**What to work on**
Going through the data below, copy out each line where the word "icon" shows up.

#### Data supplied ####

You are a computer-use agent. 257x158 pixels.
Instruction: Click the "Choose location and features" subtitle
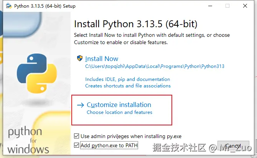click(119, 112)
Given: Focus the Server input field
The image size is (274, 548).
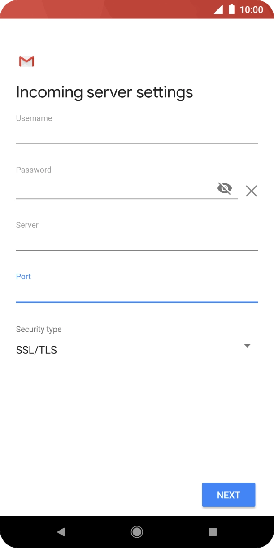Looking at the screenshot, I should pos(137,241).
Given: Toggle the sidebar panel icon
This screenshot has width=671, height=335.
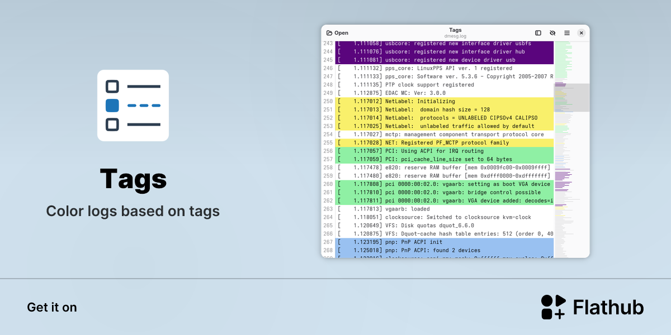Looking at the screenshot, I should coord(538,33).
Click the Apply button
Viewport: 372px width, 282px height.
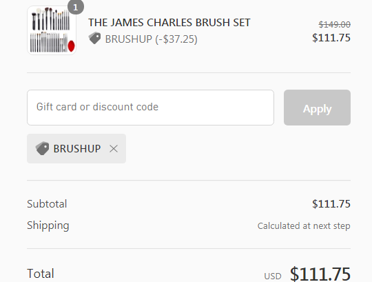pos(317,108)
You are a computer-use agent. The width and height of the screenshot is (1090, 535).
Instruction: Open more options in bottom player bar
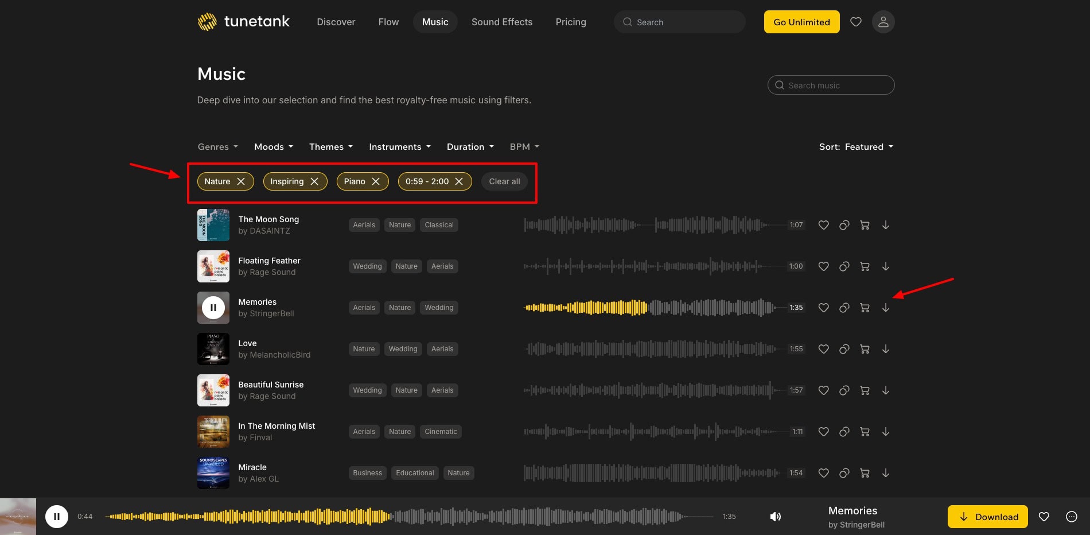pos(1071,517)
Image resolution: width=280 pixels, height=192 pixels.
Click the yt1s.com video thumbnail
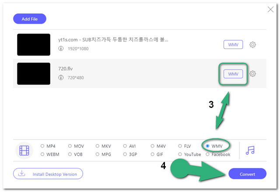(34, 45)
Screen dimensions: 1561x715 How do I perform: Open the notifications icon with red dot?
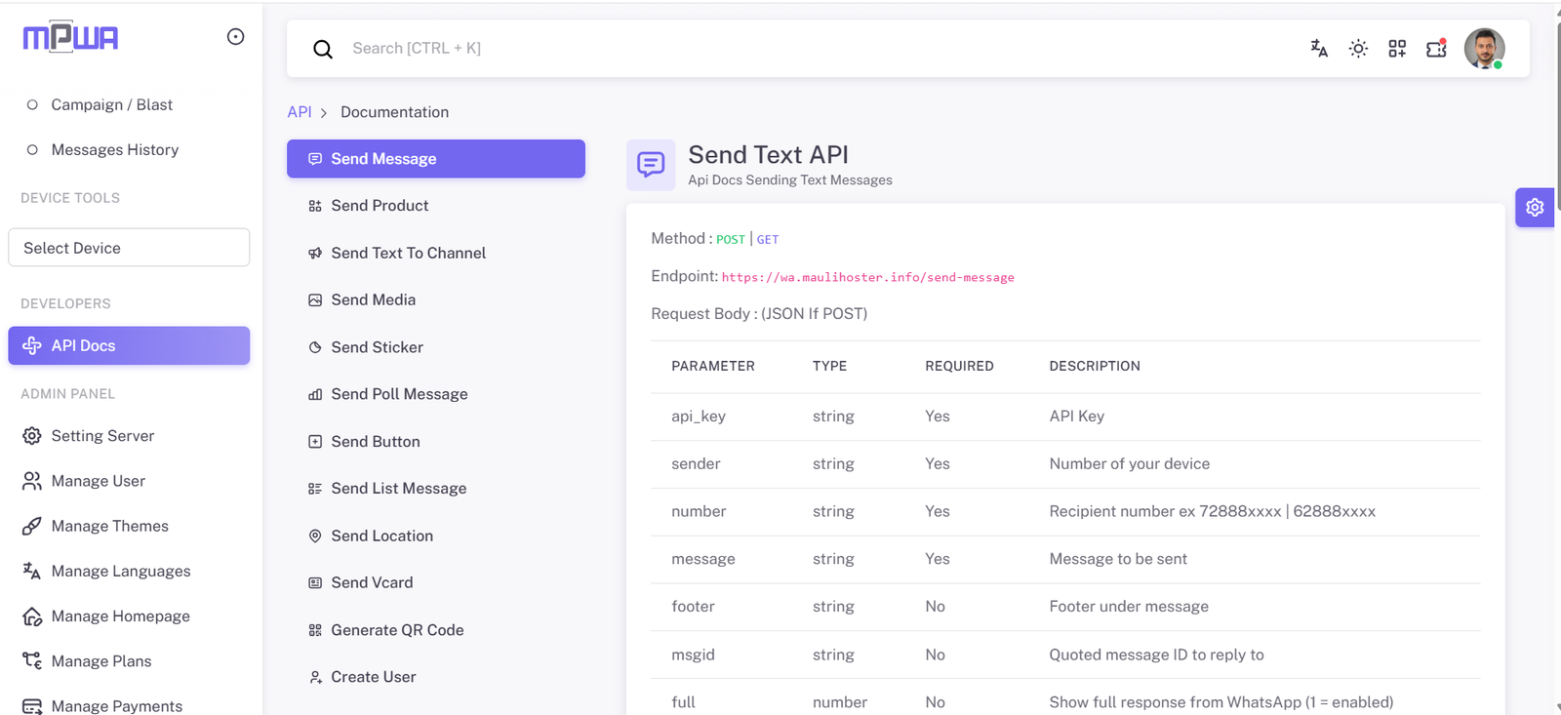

####

**Task answer**
Given: Toggle the sidebar panel icon
Screen dimensions: 1561x715 How do I perform: Open the notifications icon with red dot?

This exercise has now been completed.